TEXTE À LIRE:
• • •

Kings : la folle audace de Deniz Gamze Ergüven

Lorsqu’on a la rencontre dans un café bruxellois où elle est venue présenter son second film, il se dégage de Deniz Gamze Ergüven une alliance rare de force et de fragilité, capable de s’emparer d’un épisode violent de l’histoire afro-américaine et de le faire sien. A près « trois ans sans dormir », le bouclage de deux épisodes de The First (une série d’un des créateurs de House of cards pour la plate-forme Hulu) et bientôt deux bébés, la réalisatrice de tout juste 40 ans a décidé de souffler un peu avant de reprendre l’écriture d’un nouveau long-métrage cet été. Fille d’un diplomate turc grandie en France depuis l’âge de six mois, diplômée de la Fémis, elle a commencé à travailler sur Kings en 2006, un an après les émeutes des banlieues françaises venues cristalliser chez elle « un certain mal-être », alors qu’elle se voyait refuser la nationalité française pour la seconde fois - obtenue finalement depuis le succès de Mustang, bombe féministe adressée à la Turquie d’Erdogan. Ergüven revient donc avec Kings, en immersion dans ces six jours d’émeutes (et 53 morts) survenus après l’acquittement des policiers responsables du passage à tabac du chauffeur de taxi noir Rodney King. Comme dans Mustang, Ergüven s’attache aux figures libres et adolescentes (le film s’ouvre par l’assassinat de la jeune Latasha Harlin, survenu dans une épicerie un an avant les émeutes) et suit l’échappée d’un groupe d’adolescents afro (une fille et deux garçons, l’un pacifiste, l’autre plus radical - comme deux disciples des courants initiés par Martin Luther King et Malcom X), sous le regard empathique de Millie (Halle Berry), une assistante sociale qui va faire alliance avec le seul blanc du quartier (Daniel Craig – livrant au passage une scène de rêve érotique d’une tendresse inédite sous le costard de James Bond). Pour oser un tel scénario, qui vient retourner avec romanesque le regard porté sur les émeutiers, il fallait pouvoir s’adosser au réel. Deniz Gamze Ergüven l’a fait. Il en ressort une œuvre fougueuse et douloureuse, traversée d’images d’archives, de cœurs brisés et de sourires inattendus, comme des signaux de détresse dont l’espoir s’échappe pourtant, par bouffées, jusqu’à nous.

• • •

SEGMENT DE DONNÉES:
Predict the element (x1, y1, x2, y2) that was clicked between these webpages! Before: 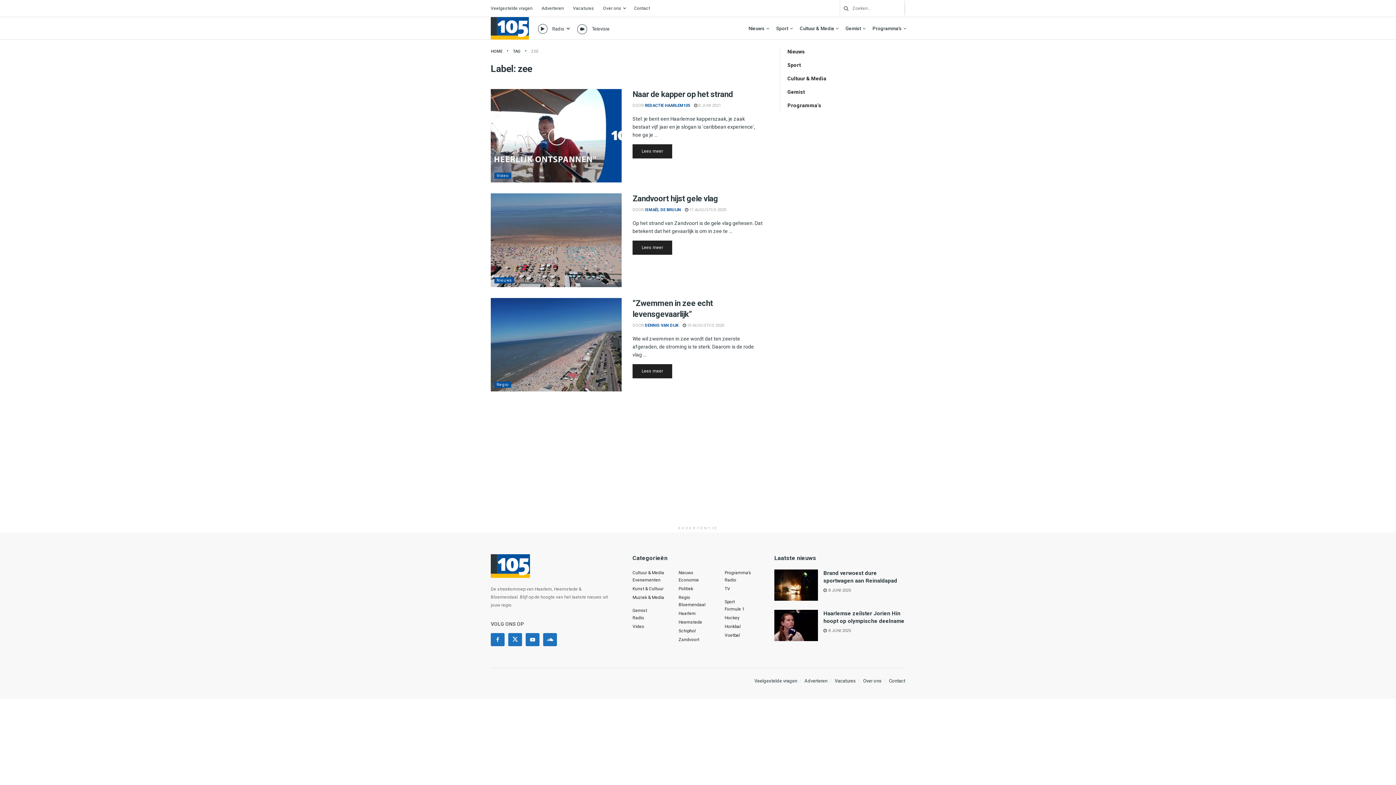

• • •

CONSIGNES:
**1.** Dites si chaque affirmation ci-dessous concorde avec l’article sur le film Kings, en répondant par oui ou non et en citant les mots décisifs de l’article. (a) La réalisatrice a commencé à travailler sur Kings en 2006. (b) Les émeutes au cœur du film ont duré dix jours. (c) Halle Berry interprète une assistante sociale.
**2.** Poursuivez l’article sur le film Kings à partir de sa dernière phrase.

RÉPONSES SUCCESSIVES:
**1.**
(a) Oui : « elle a commencé à travailler sur Kings en 2006 ».
(b) Non : « ces six jours d’émeutes (et 53 morts) ».
(c) Oui : « sous le regard empathique de Millie (Halle Berry), une assistante sociale ».

**2.**
Qu’est-ce qui vous touchait particulièrement dans les émeutes de Los Angeles, vous qui n’avez pas grandi aux Etats-Unis ?
J’étais très touchée par les émeutes dans les banlieues françaises de 2005.Ces émeutes sont devenues miroir d’un malaise que je n’étais pas la seule à vivre.J’ai commencé à lire énormément de choses sur les émeutes, c’est devenu obsessionnel. Les émeutes ont toujours le même schéma, dans la manière dont elles se rodent par rapport à la violence policière lors d’une vacance de pouvoir, et puis éclatent. Les émeutes de Angeles ont la particularité d’avoir été extrêmement massives et de toucher une communauté entière à travers toutes les générations, comme si le volume de gâchis avait été poussé au maximum. Je me suis organisée rapidement pour aller passer un mois à South Central dans le quartier où ça s’est passé en 1992 à Los Angeles. Le film s’est confirmé quand j’ai compris que pendant ces cinq jours sans loi les situations les plus absurdes sont arrivées, et que certains pouvaient aussi en sourire. Tous les détails du film sont vrais. Les policiers ont vraiment laissé des gens grimper aux lampadaires, des managers du McDonald négociaient avec les émeutiers à coup de burgers pour protéger leurs magasins, les gens réglaient leurs comptes, piquaient des toilettes et c’est cette dissonance-là qui m’a attirée, ce passage du sombre à la lumière. C’est comme ça que l’intuition du film est arrivée.
C’est d’ailleurs aussi le ton de Mustang ?
Oui. Ce qui m’intéresse c’est la rupture de ton. C’est comment quelqu’un qui a écouté du Chopin toute sa vie se met à entendre du Thelonius Monk, il y a des accords qui peuvent sembler dissonants. C’est ce qui me touche justement.
On se souvient du récent Detroit de Kathryn Bigelow sur les émeutes de 1967, qui traitait la violence raciale de manière très frontale : de quelle manière avez-vous abordé le traitement de la violence ?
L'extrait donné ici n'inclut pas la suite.